Unkraut kehrt jeden Sommer zurück — doch es gibt einen klügeren Weg
Sobald die sommerliche Hitze einsetzt, sprießt Unkraut auf Kieswegen wie auf Bestellung. Gleichzeitig schränken immer mehr Gemeinden den Wasserverbrauch ein. Dabei lässt sich ein Weg so anlegen, dass er die gesamte Saison nahezu ohne Jäten auskommt — selbst dort, wo Gießverbote gelten.
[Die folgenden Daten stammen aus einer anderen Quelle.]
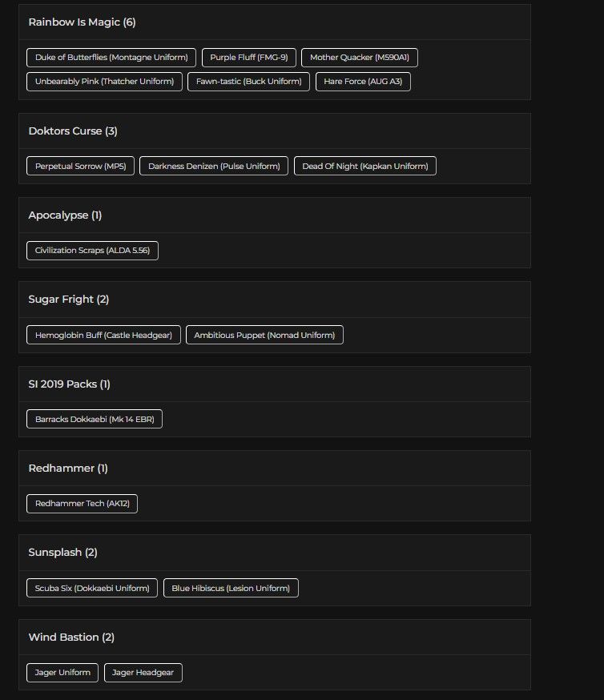Click the Rainbow Is Magic (6) header
This screenshot has height=700, width=604.
(x=82, y=22)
Immer mehr Menschen lehnen Gartenchemie ab, doch das mühsame Herausziehen von Pflänzchen zwischen Steinen wird schnell zum echten Alptraum. Gartenarchitekten sind sich einig: Der Schlüssel liegt nicht im wöchentlichen Heldenjäten, sondern im cleveren Anlegen des Weges noch vor der Hitzewelle und der Einführung einer einfachen, regelmäßigen Routine.
Warum Unkraut Kieswege so bereitwillig besiedelt
Kies wirkt auf den ersten Blick ideal — modern, sauber, praktisch. In Wirklichkeit ist es jedoch nur eine dünne Steinschicht, unter der das Leben leise pulsiert. Zwischen den Steinen sammeln sich nach und nach Staub, Laub und kleine Ästchen an. So entsteht eine dünne, aber überraschend fruchtbare Schicht, in der vom Wind herangetragene Samen mit erstaunlicher Geschwindigkeit keimen.
Liegt der Kies dünn verteilt oder besteht er aus glatten Kieselsteinen, dringen Sonnenstrahlen leicht bis zum Untergrund vor. Dann reichen ein paar Sommergewitter, und der Weg bedeckt sich mit Büscheln aus Löwenzahn, Portulak, Quecke oder anderen ungebetenen Gästen. Forschungen zur Gartenökologie zeigen, dass Präparate auf Glyphosatbasis das Problem nur scheinbar lösen — tatsächlich belasten sie den Boden, das Grundwasser und schädigen nützliche Insekten.
Lässt man Unkraut ungehindert wachsen, binden seine Wurzeln allmählich den Untergrund, speichern Feuchtigkeit und bilden schlammige Nester. Das Erscheinungsbild wirkt verwahrlost, und zusätzlich steigt das Rutschrisiko. Deutsche Garteningenieure empfehlen daher, auf Vorbeugung zu setzen statt auf nachträgliche Problembeseitigung.
Besteht der Kies aus gebrochenem Material mit einer Körnung von 6 bis 14 Millimetern, verkeilt er sich besser und blockiert den Lichteinfall zum Untergrund wirksamer als glatte Kieselsteine. Bei ausreichender Kiesschicht in Kombination mit einer hochwertigen Geotextilie gelangen Samen nicht in Kontakt mit dem Boden und können nicht keimen. Ohne diesen Schutz kehrt Unkraut immer wieder zurück — egal wie oft man es herausreißt.
Geotextilgewebe lässt Regenwasser nach unten durch, bildet aber gleichzeitig eine mechanische Barriere gegen Ausläufer und Wurzeln aus dem Untergrund. Britische Forscher aus gartenbaulichen Instituten testeten verschiedene Geotextiltypen und stellten fest, dass die besten Ergebnisse Gewebe mit einer Dichte von 100 bis 150 Gramm pro Quadratmeter erzielen. Leichtere Materialien reißen leichter, schwerere beeinträchtigen hingegen die Entwässerung.
Wie man eine richtige Kiesschicht anlegt statt einfach zu streuen
Die meisten Unkrautprobleme haben eine einzige Ursache: Der Kies wurde schlicht dünn direkt auf die Erde gestreut. Gartenarchitekten empfehlen ein durchdachtes und systematisches Vorgehen.
Zunächst entfernt man sorgfältig alle Pflanzen mitsamt Wurzeln, ohne Fragmente zurückzulassen. Auf dem geglätteten Untergrund breitet man eine wasserdurchlässige Geotextilie aus, die Regen durchlässt, aber Licht blockiert. Darauf schüttet man gebrochenen Kies mit einer Körnung von etwa 6 bis 14 Millimetern.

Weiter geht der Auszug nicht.